Wednesday, October 22, 2008

Jill Duffy on Twin Peaks’ Log Lady Intros

[Jill Duffy , Girl Reporter, looks at some extras on the Twin Peaks DVD that I did not even know about. Ignore the first few seconds of the youtube clip below.]



On the DVDs of Twin Peaks, the viewer has the option of watching the so-called Log Lady Intros. The Log Lady Intros are short, cryptic messages from the Log Lady, a Twin Peaks crazy townie named Margaret Lanterman who cradles a stump of wood at all times. Whether she is really a crazy townie or in fact a misunderstood clairvoyant, or perhaps a mystic who went mad after seeing and knowing too much, is not really known.

The Log Lady intros did not air on the original series, but David Lynch created them and ran them when the show went into syndication on Bravo, according to Wikipedia. The Lanterman character does appear in the show, but her real appeal to me is in these intros.

The intros contain clear and focused camera work, though they look very low budget, with the Log Lady perfectly centered in the frame. She is seated in what we might presume to be her own living room.

In the intros, the Log Lady speaks directly to us viewers and tells us something theoretical and at times otherworldly. Before episode no. 1, she talks about “reasons” – (which I thought could be interpreted ostensibly as “motives”). In episode no. 2, she talks about “ideas,” saying everything we know in this world is someone’s “idea” and that “some ideas can arrive in the form of a dream,” which she repeats for emphasis: “I can say it again: some ideas arrive in the form of a dream.” But no matter the content, the Log Lady is speaking to us. She could be, it seems, filming herself, having set up a simple home video camera in her living room. (I know on the embedded video there is a slow but subtle zoom, but this is not the case on the DVD version.) She is making vignettes of herself for someone -- us. It’s a breaking of the fourth wall, but it feels creepy rather than awakening.

Unlike the rest of the show’s story, which we watch unfold before us or visit in flashbacks, we have no idea when the Log Lady Intros are supposedly being taped within the universe of Twin Peaks. Does the Log Lady make a new tape every day, just as the episodes of Twin Peaks are more or less the events of one consecutive day after the other? Were all the intros filmed after the events of the show? And how does the Log Lady know that we are watching? Why does she have this privilege of speaking to us, of knowing that we are watching, when the rest of Twin Peaks does not? She is a part of the town and a part of the show, and yet somehow, she also has a relationship to the viewer.

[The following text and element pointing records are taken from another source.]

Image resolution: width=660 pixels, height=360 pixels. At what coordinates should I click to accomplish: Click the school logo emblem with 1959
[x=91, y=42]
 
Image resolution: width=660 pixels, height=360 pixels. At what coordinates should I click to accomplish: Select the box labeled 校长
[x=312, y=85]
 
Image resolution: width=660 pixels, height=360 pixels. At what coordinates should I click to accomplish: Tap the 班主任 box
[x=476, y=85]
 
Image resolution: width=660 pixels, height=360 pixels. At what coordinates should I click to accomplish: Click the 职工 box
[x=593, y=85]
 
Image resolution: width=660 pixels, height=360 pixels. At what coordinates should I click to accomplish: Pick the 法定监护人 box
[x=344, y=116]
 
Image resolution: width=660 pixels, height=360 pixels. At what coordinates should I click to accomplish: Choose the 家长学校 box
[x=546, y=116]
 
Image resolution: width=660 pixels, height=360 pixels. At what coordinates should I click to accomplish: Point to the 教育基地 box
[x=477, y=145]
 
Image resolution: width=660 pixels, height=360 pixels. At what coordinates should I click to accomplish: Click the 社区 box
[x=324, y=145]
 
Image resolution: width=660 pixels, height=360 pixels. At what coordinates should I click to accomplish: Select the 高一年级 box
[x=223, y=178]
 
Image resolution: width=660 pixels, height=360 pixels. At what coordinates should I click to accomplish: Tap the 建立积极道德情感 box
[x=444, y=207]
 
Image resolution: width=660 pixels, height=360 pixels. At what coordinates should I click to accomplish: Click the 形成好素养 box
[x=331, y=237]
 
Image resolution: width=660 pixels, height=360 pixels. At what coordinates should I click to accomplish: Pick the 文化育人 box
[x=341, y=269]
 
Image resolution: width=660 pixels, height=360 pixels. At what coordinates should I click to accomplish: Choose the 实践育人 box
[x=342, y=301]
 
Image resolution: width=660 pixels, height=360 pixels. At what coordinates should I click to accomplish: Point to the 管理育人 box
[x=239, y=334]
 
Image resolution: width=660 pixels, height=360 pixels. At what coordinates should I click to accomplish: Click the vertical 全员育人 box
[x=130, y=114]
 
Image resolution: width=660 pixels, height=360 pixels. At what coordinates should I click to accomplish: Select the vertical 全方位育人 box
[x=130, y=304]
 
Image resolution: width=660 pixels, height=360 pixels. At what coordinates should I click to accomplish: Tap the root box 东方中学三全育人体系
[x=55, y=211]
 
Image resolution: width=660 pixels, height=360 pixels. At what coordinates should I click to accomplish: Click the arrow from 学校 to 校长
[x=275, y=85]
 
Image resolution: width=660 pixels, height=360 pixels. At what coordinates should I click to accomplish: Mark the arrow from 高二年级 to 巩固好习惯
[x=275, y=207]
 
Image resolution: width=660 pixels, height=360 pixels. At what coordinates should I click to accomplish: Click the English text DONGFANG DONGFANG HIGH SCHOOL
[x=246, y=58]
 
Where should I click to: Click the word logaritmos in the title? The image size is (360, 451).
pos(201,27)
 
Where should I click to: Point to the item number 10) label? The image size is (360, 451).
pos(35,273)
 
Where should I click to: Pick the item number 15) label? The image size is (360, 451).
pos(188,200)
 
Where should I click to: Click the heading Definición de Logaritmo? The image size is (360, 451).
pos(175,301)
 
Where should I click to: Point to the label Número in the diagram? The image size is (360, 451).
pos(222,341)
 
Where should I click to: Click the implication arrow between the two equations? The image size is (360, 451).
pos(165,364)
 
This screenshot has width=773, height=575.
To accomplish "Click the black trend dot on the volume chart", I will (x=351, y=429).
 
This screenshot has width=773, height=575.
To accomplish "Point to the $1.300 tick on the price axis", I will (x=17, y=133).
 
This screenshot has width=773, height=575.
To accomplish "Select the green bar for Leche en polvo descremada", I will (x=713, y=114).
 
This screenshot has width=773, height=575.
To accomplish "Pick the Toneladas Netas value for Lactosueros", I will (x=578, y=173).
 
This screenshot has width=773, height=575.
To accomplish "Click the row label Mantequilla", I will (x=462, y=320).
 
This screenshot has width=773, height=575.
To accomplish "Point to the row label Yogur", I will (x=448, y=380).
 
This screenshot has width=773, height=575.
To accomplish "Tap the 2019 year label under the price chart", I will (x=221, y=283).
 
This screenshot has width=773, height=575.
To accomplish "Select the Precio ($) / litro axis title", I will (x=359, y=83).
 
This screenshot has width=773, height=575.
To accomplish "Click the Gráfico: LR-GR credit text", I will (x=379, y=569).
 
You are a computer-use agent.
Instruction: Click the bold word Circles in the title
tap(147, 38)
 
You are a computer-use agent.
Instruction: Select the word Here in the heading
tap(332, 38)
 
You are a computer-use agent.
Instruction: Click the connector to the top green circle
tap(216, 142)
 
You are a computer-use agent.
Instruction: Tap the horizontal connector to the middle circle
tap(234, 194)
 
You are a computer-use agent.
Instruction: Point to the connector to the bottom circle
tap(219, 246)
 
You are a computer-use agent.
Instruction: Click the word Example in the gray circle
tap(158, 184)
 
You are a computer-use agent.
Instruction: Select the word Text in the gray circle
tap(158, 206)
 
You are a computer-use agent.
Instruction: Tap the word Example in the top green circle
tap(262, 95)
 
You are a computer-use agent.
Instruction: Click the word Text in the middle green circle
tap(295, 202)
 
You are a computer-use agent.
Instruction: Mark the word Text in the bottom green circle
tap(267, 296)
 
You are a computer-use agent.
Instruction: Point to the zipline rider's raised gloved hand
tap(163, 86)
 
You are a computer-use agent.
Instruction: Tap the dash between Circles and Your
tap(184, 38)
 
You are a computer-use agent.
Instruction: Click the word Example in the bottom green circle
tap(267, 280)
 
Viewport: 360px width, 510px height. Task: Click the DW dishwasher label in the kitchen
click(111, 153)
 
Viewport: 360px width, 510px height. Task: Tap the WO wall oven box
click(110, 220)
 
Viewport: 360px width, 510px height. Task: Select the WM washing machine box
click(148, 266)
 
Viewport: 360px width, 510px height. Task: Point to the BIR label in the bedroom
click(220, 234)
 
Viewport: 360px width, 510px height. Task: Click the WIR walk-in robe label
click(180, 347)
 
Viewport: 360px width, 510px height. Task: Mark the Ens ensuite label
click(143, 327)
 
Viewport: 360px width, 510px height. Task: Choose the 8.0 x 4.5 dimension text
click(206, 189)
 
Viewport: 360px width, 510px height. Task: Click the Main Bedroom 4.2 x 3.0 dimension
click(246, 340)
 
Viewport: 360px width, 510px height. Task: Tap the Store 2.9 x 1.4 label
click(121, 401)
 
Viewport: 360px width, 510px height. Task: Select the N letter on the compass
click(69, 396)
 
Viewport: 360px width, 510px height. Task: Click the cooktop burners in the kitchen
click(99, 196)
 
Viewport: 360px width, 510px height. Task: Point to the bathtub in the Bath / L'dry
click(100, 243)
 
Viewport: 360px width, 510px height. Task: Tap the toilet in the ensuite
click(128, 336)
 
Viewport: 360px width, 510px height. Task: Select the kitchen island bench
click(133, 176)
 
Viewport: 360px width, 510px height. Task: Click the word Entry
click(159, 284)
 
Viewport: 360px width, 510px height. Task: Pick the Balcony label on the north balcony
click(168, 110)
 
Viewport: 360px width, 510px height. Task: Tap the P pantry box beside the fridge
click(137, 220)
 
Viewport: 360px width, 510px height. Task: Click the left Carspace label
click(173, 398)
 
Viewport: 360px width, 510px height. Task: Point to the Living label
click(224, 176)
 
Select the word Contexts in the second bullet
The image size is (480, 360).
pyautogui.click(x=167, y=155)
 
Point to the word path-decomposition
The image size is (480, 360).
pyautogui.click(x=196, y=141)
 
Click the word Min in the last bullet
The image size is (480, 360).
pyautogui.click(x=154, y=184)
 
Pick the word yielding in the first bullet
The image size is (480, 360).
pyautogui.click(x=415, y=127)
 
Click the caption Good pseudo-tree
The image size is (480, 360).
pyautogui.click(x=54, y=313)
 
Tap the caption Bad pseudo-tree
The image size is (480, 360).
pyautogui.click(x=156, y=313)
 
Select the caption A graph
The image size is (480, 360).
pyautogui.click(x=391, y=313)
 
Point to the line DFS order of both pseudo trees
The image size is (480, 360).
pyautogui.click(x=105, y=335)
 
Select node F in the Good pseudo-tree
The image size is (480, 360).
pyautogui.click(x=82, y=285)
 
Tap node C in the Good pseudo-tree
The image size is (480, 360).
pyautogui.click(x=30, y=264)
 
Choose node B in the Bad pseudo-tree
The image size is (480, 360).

It’s these complex series of relationships she has with different worlds – the world within Twin Peaks, the world “beyond the Fire,” and the real world of the television show viewer -- that makes her prescient nature all the more frightening. It makes sense that she knows about the town, and it is creepy that she knows about whatever is beyond the fire, but how in the hell does she know about me? The Log Lady intros blur the line between Twin Peaks and reality, allowing more of that David Lynch creepiness to penetrate beyond the TV screen.

“To introduce this story, let me just say it encompasses the All – it is beyond the Fire, though few would know that meaning. It is a story of many, but begins with one, and I knew her. The one leading to the many is Laura Palmer. Laura is the one.” -- Excerpt from Log Lady Intro before the Pilot

(Note: Although there is some discrepancy about how to number the episodes, I call the pilot simply “the pilot’ and the first one-hour episode no. 1.)

2 comments:

Ted Poirier said...

3 years late but:
"It makes sense that she knows about the town, and it is creepy that she knows about whatever is beyond the fire, but how in the hell does she know about me? The Log Lady intros blur the line between Twin Peaks and reality, allowing more of that David Lynch creepiness to penetrate beyond the TV screen."

THANKS for putting this phenomenon into words, love these intros and they do seem to connect my current life events to the show in a very spiritual way,SHE KNOWS ME>

Anonymous said...

Tornado, she knows you because you want her to know you.

The intros are but a cryptic summary of the episodes. That they seem detached from the show in form is not a great quality in my opinion, and I think that they are, in many ways, out of character. The Log Lady has always been cryptical, yet precise in her lines, but she had no need for philosophical renderings. She simply knew things, and she said them. Her sentences were cryptic, yes, but to the point and without filter. Also, she seemed to suffer a lacking in the social skills. She didn't understand people, and they didn't understand her.

Where does this sudden need to talk come from? And the need to explain? The intros are almost boastful. In the series, the Log Lady speaks almost only when she has something important to speak of. And when she doesn't have anything important to say, she spits. Why is she suddenly speaking none-stop to no one i particular - of things that have no urgency whatsoever?